-- PAGE --
_____

Growing Up Without a Father
STEVEN BARTLETT: And they separated.
KEVIN HART: Yeah, they were never married.
STEVEN BARTLETT: Never married.
KEVIN HART: Never married.
STEVEN BARTLETT: And did they physically separate at a certain point?
KEVIN HART: I mean, I think my dad only lived in the house with me in my really younger years, maybe from 5 to 7, maybe 8 if I can remember. I didn’t grow up with my dad home. So when my mom was like, “F* that, you’re out of here,” it was over.
My dad was a weekend dad or every other weekend dad or, during the week, stopped by. Then he was in and out of jail. Then he got on drugs. We didn’t see him at all.
STEVEN BARTLETT: How did you understand that as a kid? How does a kid understand the dad coming and going, being in jail?
KEVIN HART: Drugs. You are a product of your environment. And in that environment, that’s the norm. So when you say, how did you understand that? Well, nobody had a dad, right? All my friends, our dads, we see them when we see them, and we love them because that’s what we thought dads should be.
It’s not like I’m going over a volume of homes where I’m seeing the father sit with the family and the mom, and they’re doing dinner and they’re having conversations and it’s this happy household. I only had a couple of examples like that.
I remember when I went over one of my friends’ houses from the swim team, and I remember he had his own room. It was crazy. You get to close the door and this is your space. Here’s my room. I had a hallway. We didn’t have no room. We had a hallway. My bed’s in the hallway. You could always see me.
STEVEN BARTLETT: This is where…
KEVIN HART: This is where I am. Me and my brother right here in the hall on these bunk beds. My friend had grass. He had a backyard. This is crazy. We don’t have none of this where we live.
Because that is the norm, I never… it never affected me, right? I was never taken back by the obstacles of our household. My mom and dad just didn’t get along, and it didn’t work. All right. It is what it is.
The Absence of Role Models
STEVEN BARTLETT: Did you have male role models at the time?
KEVIN HART: I don’t think that I was in the space of knowing what a role model is or should be. I just had good people around me who acted as parenting aides to my mother to help her because of her schedule.
But I never remember at that age looking at other families like, “Oh, this is what I want, and this is what I’m striving to get or gain.” It was shoulder shrug, a lot of shoulder shrugs. It wasn’t until I got older that I think… I know the lessons that my mom was kind of laying down started to click in differently.
The Bible Lesson: A Mother’s Wisdom
STEVEN BARTLETT: I mean, one of those lessons that your mother was trying to lay down.
KEVIN HART: Can be seen in the Bible, a thousand percent with this. There’s a best story ever. Best story that I’m able to tell.
STEVEN BARTLETT: She put something in the Bible that’s hanging out there, as you can see.
KEVIN HART: Checks, man. I couldn’t pay my rent. I cannot pay my rent. I needed help. And she was like, “Well, I’m not helping you until you start reading the Bible.” And I was like, “Mom, I’m reading the Bible.” I was lying. Just lying. “I’m reading it. Come on, mom, this is real. Mom, they’re going to kick me out.”
“Are you reading your Bible?”
“Yes.”
“When you read your Bible, then talk to me.”
And she did this for a while. And one day I was like, “You know what, man?” I was literally by myself. And I was like, “What am I going to do?” I said, “Let me get this Bible, read the Bible.” And I open up the Bible and my checks, rent, multiple months of rent, checks had fell out. And I was like, “You know what? That’s pretty amazing. Pretty amazing.”

_____

-- CHALLENGES --
a. In the interview, where did Kevin Hart sleep as a child?
b. Please carry on the interview with Kevin Hart from the point where it stops.
The data that come next are separate from the interview.

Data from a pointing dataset
_____

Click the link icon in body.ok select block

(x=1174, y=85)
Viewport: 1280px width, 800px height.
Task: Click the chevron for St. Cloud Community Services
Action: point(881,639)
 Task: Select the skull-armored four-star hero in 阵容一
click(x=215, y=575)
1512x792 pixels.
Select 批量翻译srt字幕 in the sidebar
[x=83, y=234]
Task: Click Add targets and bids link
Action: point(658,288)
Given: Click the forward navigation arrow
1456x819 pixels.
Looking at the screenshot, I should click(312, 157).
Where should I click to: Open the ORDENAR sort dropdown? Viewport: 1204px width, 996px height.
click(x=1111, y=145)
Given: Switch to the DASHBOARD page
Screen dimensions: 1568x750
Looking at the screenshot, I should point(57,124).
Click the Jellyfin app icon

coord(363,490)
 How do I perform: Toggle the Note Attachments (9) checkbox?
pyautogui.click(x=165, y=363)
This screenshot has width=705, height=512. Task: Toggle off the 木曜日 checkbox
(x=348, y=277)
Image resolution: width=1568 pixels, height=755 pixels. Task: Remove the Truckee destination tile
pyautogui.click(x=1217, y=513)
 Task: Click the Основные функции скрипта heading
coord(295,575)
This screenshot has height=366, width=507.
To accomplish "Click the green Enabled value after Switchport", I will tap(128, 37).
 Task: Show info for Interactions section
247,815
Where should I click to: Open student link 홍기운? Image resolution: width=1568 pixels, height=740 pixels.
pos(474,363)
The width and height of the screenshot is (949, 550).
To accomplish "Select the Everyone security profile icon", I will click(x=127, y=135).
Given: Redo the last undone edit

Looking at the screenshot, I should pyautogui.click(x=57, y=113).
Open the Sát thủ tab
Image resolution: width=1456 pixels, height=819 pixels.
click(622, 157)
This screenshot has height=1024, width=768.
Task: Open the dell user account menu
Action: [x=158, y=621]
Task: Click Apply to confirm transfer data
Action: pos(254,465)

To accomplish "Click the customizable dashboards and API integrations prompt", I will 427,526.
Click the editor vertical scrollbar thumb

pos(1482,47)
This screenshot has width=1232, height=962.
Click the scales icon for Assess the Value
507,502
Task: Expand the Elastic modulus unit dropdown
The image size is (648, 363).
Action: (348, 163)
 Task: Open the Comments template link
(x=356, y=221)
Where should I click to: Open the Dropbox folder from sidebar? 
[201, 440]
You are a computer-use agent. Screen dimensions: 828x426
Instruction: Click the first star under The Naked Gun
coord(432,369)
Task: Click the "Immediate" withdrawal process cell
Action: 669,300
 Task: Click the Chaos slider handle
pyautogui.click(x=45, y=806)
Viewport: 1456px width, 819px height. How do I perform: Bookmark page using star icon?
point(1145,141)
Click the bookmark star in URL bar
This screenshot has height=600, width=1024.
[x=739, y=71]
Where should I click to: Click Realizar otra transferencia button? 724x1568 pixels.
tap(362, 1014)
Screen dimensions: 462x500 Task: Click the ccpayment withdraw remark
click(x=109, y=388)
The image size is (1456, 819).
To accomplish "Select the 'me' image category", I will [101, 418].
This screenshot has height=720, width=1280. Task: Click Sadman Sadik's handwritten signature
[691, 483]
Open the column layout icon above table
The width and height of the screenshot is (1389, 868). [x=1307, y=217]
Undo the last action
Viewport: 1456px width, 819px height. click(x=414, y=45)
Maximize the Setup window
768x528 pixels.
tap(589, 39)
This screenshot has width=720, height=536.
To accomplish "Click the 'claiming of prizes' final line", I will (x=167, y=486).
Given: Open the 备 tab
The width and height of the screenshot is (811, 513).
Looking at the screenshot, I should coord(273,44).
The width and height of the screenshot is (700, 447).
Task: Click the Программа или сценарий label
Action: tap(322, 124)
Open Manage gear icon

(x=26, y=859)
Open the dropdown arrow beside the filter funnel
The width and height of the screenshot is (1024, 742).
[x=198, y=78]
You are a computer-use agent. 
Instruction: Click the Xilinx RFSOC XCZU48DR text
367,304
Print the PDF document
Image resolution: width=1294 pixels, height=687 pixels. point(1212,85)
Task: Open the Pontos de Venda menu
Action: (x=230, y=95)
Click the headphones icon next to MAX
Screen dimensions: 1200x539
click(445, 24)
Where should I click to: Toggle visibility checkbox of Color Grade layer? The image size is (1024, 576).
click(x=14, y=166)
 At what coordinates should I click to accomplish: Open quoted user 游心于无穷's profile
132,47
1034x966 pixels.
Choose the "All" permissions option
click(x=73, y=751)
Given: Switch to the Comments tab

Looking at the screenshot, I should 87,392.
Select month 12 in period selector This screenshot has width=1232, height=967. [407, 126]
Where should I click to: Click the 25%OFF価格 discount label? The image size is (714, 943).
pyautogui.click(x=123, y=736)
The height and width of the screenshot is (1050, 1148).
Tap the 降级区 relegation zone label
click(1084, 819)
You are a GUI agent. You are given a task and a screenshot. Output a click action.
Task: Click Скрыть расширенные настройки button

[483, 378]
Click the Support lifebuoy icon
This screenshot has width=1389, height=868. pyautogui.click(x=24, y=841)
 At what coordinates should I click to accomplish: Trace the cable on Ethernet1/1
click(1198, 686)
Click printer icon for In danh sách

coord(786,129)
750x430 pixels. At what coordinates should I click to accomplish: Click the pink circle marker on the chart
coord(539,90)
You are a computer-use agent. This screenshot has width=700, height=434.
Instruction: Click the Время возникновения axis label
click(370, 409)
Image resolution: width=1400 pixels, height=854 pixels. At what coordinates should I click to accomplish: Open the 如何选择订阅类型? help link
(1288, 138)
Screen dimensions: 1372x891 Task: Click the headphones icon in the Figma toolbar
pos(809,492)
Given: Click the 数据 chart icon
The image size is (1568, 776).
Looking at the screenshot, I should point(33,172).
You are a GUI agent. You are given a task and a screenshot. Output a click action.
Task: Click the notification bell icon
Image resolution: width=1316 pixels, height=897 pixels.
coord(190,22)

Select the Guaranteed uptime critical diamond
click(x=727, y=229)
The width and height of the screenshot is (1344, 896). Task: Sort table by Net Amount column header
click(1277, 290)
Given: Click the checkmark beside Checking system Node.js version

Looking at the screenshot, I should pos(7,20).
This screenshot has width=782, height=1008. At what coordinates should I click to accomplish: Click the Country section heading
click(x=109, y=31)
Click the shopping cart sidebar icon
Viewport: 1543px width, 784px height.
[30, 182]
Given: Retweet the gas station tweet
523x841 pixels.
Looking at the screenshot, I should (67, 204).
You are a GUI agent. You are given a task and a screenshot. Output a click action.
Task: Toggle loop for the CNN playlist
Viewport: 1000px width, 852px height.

_____

-- EXPECTED ANSWERS --
a. He slept in a hallway, on bunk beds with his brother.

b.
And then I had to actually open a Bible and start reading the Bible. But that was her way of, of course, knowing that I’m lying, first of all. And giving me one of the best lessons ever.
The Power of Finishing What You Start
Somewhere along the lines, the gems that she dropped started to click. And the idea of not starting things that I’m not going to finish, that’s what really resonated with me the most.
I started a lot of stuff that I didn’t complete in the younger years. That was me and my mom’s battle. “No, you’re going to finish it.” And she would make me finish it. “Now I want to quit.” “No, you’re going to finish it.” So I ended up doing a lot of things with an attitude, which is why I have to ask this.
And as I got older, you realize, well, why are you putting time into something in the beginning that you don’t want to see through? Why? Or just because you have a rough moment or a rough patch? Why is it so easy for you to quit? Why is the idea of quit so quick to you to come up with? And why are you so comfortable with the results of that?
I shouldn’t be. And that shouldn’t be my motto. So we don’t stop if we start something. We see the entire way through. At the end of it, even if you don’t like it to the highest level, you know that you put your time, energy, into something that you’re at least proud of. Proud that you did. Proud that you were able to put a period on that sentence.
And now you can start the next thing. But it’s not until you complete something that you can honestly sit with yourself and go, “That’s what life is. That’s called seeing things through the entire way.”
The Wake-Up Call: Senior Year Reality Check
STEVEN BARTLETT: What was it that changed in you? What happened that made you suddenly start to take opportunities more seriously?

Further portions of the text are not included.